--- START OF TEXT PROVIDED ---

Service was lovely and friendly, but it started off shakily and never quite recovered. Jerry is a lovely and self-effacing man who always puts other people first, the kind who volunteers to take the crappy single bed in a communal Airbnb. Maybe it’s his Irish Catholic upbringing, but he is congenitally predisposed not to want his own way, to the point where he sometimes apologises even for having a preference.
I discovered this at lunch because, given that we were at a fish and seafood restaurant, I rather assumed that we’d be attacking a Picpoul de Pinet or an albariño, a riesling or a Chablis. Cuttlefish’s wine list, as you would expect, boasts all of those things, although it never gives a vintage and, in some cases, also neglects to mention the producer. But it was on this day, after years of friendship and several meals on duty, that I discovered that Jerry doesn’t especially care for white wine.
“I’m really sorry” he said, getting that apology in early. “But we can have white if you want.”
I stopped and thought. This was news to me, and I’ve been out for lunch with Jerry numerous times – including twice in Oxford – where I’ve pressed on and ordered a bottle of white without ever realising that Jerry only really enjoys red.
“No, don’t be silly! I’m not a purist about drinking white with fish.”
So we asked our server for help and that’s where our problems began. It felt like there was an unbridgeable language barrier between us, because I was unable to explain, somehow, that we wanted tips on which the lightest and fruitiest of the reds on the wine list was. It didn’t give many clues and there were no obvious candidates like, say, a Fleurie. It didn’t help that this part of East Oxford is a mobile reception not spot: no Vivino to come to the rescue.

--- END OF TEXT PROVIDED ---
--- START OF EXCERPTED RECORDS ---

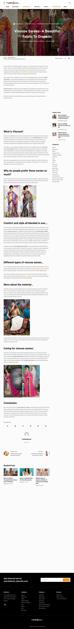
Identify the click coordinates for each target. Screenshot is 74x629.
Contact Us (59, 595)
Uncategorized (56, 176)
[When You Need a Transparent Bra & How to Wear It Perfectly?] (11, 472)
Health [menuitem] (46, 6)
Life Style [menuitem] (37, 6)
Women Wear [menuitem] (26, 6)
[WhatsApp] (69, 58)
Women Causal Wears (58, 178)
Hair (53, 159)
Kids (53, 162)
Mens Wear (55, 170)
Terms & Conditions (61, 598)
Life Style (54, 166)
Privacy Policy (60, 597)
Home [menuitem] (7, 6)
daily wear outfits (26, 70)
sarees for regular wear (28, 276)
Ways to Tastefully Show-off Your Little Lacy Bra (64, 125)
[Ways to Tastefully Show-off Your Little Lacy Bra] (27, 472)
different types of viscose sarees (40, 268)
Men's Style (55, 168)
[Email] (46, 426)
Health (54, 160)
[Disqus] (27, 512)
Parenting (54, 172)
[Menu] (4, 3)
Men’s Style (42, 597)
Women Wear (58, 23)
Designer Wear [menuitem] (56, 6)
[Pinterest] (23, 426)
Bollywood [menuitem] (15, 6)
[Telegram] (65, 58)
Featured (54, 157)
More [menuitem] (65, 6)
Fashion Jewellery (56, 155)
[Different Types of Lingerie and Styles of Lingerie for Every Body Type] (43, 472)
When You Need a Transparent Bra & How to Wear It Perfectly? (10, 480)
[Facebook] (7, 426)
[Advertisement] (27, 114)
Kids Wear (54, 164)
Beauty (54, 147)
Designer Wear (41, 23)
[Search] (69, 3)
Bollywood (55, 149)
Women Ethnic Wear (49, 23)
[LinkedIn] (30, 426)
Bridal (53, 151)
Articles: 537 (26, 442)
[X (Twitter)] (15, 426)
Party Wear (55, 174)
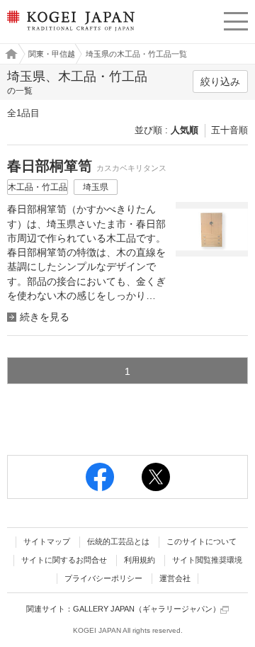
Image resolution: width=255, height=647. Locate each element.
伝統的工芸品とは (118, 541)
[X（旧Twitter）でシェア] (156, 477)
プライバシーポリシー (103, 578)
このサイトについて (201, 541)
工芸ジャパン (8, 54)
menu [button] (236, 19)
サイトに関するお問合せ (64, 560)
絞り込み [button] (220, 81)
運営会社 (175, 578)
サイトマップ (46, 541)
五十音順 (229, 130)
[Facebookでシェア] (100, 477)
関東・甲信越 (51, 54)
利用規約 (139, 560)
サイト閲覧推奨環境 (207, 560)
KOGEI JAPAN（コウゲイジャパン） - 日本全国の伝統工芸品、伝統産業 (69, 32)
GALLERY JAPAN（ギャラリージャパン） (146, 608)
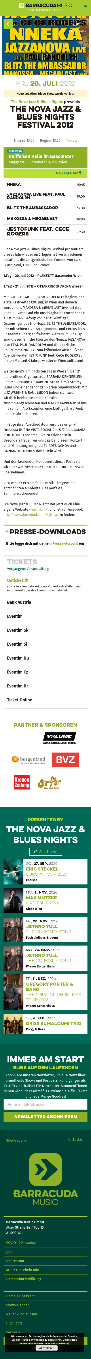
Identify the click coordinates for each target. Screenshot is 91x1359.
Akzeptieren (46, 1348)
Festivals (13, 1332)
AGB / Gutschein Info (22, 1270)
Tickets (71, 140)
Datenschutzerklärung (23, 1279)
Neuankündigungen (21, 1314)
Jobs (9, 1252)
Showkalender (17, 1305)
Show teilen (78, 31)
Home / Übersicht (20, 1296)
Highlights (14, 1323)
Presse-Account (65, 543)
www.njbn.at (39, 509)
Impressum (15, 1261)
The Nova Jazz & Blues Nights (37, 101)
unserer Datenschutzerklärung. (52, 1343)
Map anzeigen (67, 173)
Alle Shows (47, 851)
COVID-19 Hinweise (21, 1243)
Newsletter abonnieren (45, 1117)
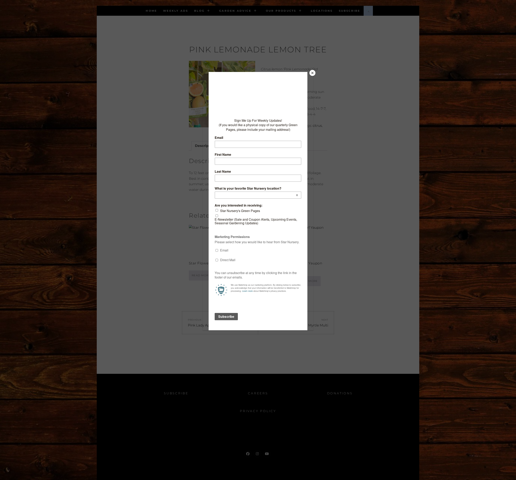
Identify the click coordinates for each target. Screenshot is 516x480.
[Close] (312, 73)
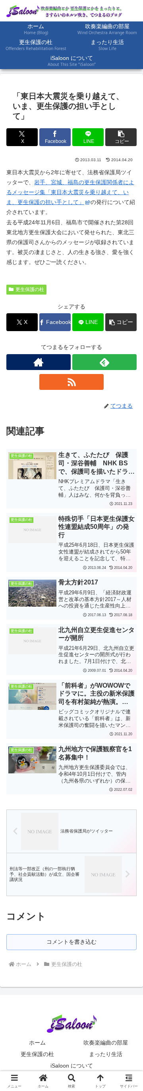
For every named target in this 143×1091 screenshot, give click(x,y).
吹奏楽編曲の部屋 (105, 1042)
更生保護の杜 (29, 289)
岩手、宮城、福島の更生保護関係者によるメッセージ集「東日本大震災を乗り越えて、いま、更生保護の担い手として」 (70, 192)
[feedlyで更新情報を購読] (104, 362)
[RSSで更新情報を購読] (71, 382)
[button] (121, 137)
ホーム (37, 1042)
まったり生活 (105, 1054)
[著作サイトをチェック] (38, 362)
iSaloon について (71, 1065)
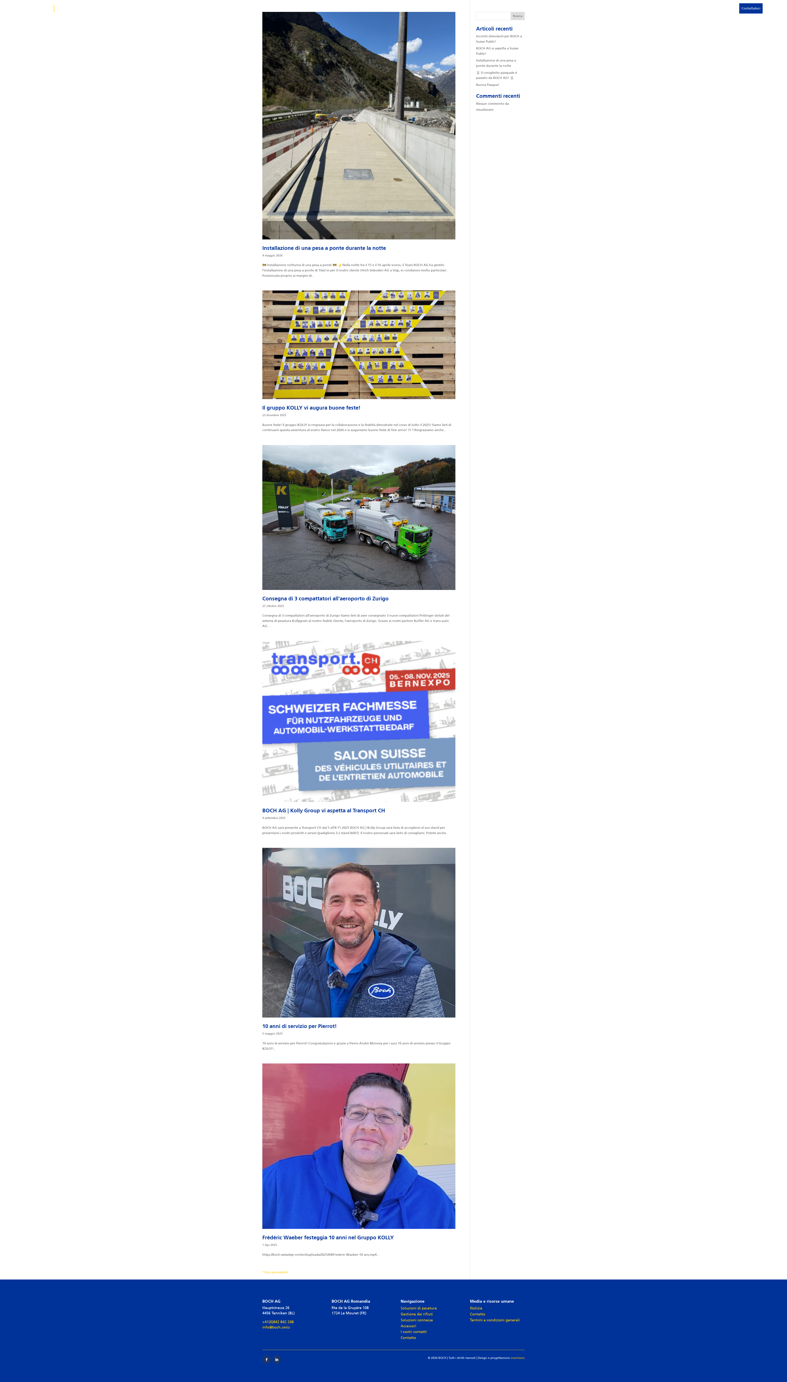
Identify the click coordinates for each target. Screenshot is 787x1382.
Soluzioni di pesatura (614, 8)
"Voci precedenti (275, 1272)
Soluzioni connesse (681, 8)
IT (768, 8)
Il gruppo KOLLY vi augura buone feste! (311, 408)
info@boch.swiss (276, 1327)
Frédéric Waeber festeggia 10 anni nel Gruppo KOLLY (328, 1237)
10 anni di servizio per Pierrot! (299, 1026)
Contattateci (751, 8)
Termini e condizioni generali (495, 1320)
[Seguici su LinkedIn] (277, 1359)
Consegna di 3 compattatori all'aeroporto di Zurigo (325, 598)
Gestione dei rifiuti (648, 8)
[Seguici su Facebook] (266, 1359)
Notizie (476, 1308)
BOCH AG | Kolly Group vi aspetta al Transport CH (323, 810)
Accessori (706, 8)
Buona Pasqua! (487, 85)
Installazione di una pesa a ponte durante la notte (324, 248)
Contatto (408, 1337)
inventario (518, 1358)
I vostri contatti (414, 1332)
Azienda (724, 8)
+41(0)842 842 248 (278, 1322)
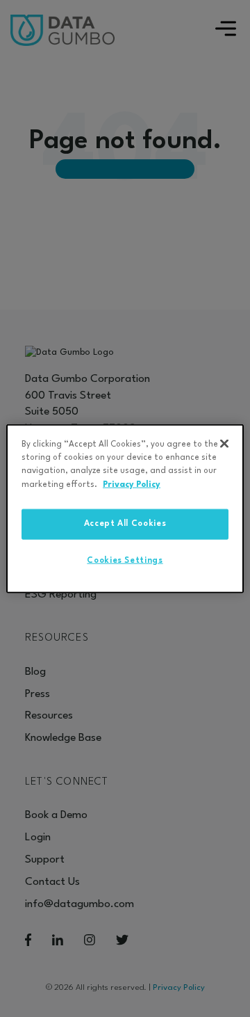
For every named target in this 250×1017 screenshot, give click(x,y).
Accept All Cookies (125, 524)
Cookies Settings (124, 560)
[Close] (224, 444)
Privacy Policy (131, 484)
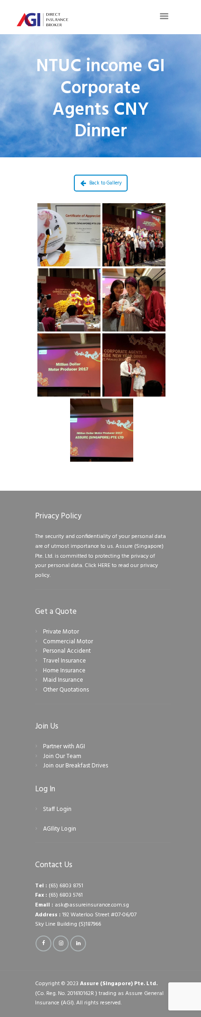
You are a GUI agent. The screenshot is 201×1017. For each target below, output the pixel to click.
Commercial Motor (68, 642)
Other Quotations (66, 690)
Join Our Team (62, 756)
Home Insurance (64, 671)
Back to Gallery (105, 183)
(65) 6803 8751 (66, 886)
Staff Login (57, 809)
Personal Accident (67, 651)
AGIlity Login (59, 829)
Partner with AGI (64, 747)
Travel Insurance (64, 661)
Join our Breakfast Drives (75, 766)
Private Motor (61, 632)
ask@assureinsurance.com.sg (92, 905)
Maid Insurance (63, 680)
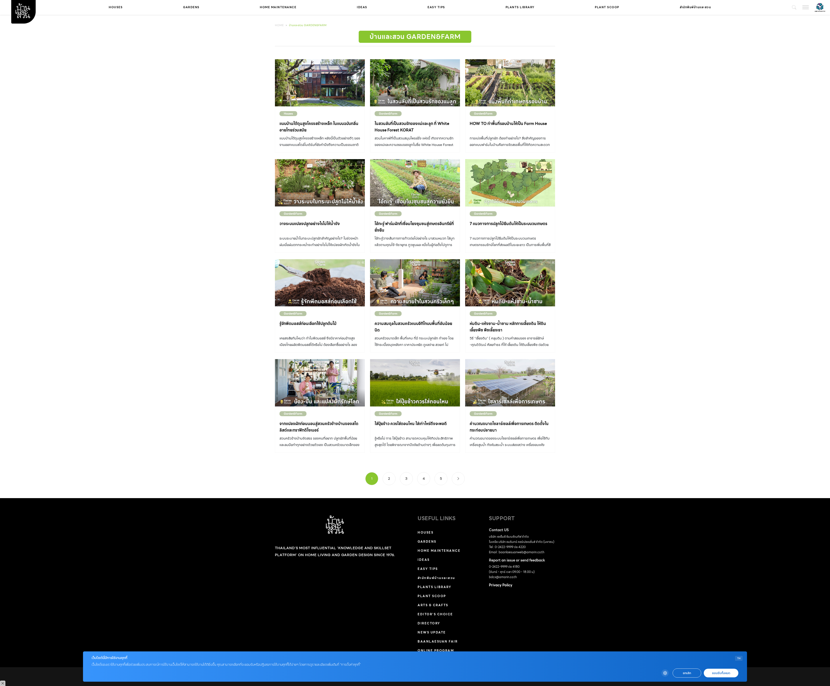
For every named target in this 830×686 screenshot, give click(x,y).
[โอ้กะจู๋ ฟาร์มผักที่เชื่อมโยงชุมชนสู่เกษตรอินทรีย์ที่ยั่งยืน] (415, 182)
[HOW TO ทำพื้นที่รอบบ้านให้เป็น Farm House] (510, 82)
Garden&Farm (388, 114)
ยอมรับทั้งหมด (721, 673)
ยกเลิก (687, 673)
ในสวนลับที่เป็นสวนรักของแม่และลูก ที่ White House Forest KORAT (412, 126)
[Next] (458, 478)
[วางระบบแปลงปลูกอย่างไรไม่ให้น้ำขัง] (320, 182)
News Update (432, 632)
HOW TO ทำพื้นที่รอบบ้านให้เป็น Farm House (508, 123)
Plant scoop (607, 7)
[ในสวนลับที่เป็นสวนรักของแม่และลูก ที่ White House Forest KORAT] (415, 82)
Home (279, 25)
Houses (116, 7)
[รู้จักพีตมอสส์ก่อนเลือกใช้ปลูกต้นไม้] (320, 282)
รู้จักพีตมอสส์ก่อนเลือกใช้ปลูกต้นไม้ (308, 323)
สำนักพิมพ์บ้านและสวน (695, 7)
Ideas (362, 7)
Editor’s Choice (435, 614)
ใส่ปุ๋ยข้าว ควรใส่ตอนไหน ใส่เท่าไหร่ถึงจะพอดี (411, 424)
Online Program (436, 650)
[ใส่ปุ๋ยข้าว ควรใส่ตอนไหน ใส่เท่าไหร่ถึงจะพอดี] (415, 382)
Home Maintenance (278, 7)
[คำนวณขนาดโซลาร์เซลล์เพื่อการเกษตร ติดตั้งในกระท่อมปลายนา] (510, 382)
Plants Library (520, 7)
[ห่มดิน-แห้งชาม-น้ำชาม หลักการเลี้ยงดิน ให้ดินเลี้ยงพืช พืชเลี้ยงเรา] (510, 282)
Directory (429, 623)
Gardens (191, 7)
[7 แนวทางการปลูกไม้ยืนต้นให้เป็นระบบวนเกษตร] (510, 182)
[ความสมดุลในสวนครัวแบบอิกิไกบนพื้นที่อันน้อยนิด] (415, 282)
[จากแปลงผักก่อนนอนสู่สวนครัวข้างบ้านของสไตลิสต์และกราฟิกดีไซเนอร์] (320, 382)
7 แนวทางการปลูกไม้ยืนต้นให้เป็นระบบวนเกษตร (508, 224)
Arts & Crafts (433, 605)
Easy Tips (436, 7)
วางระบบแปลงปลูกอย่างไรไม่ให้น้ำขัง (309, 224)
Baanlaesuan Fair (438, 641)
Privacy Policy (500, 585)
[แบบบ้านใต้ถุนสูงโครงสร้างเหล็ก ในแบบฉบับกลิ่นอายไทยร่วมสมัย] (320, 82)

--- END OF EXCERPTED RECORDS ---

■ SET OF TASKS
a – Answer these questions using the restaurant review:
(i) What does Cuttlefish's wine list never give?
(ii) What kind of wine does Jerry only really enjoy?
(iii) What prevented Vivino from helping at the restaurant?
b – Reproduce verbatim the stretch of the restaurant review from "I discovered this" through "really enjoys red.".

■ TASK ANSWERS
a –
(i) A vintage.
(ii) Red wine.
(iii) That part of East Oxford is a mobile reception not spot.

b –
I discovered this at lunch because, given that we were at a fish and seafood restaurant, I rather assumed that we’d be attacking a Picpoul de Pinet or an albariño, a riesling or a Chablis. Cuttlefish’s wine list, as you would expect, boasts all of those things, although it never gives a vintage and, in some cases, also neglects to mention the producer. But it was on this day, after years of friendship and several meals on duty, that I discovered that Jerry doesn’t especially care for white wine.
“I’m really sorry” he said, getting that apology in early. “But we can have white if you want.”
I stopped and thought. This was news to me, and I’ve been out for lunch with Jerry numerous times – including twice in Oxford – where I’ve pressed on and ordered a bottle of white without ever realising that Jerry only really enjoys red.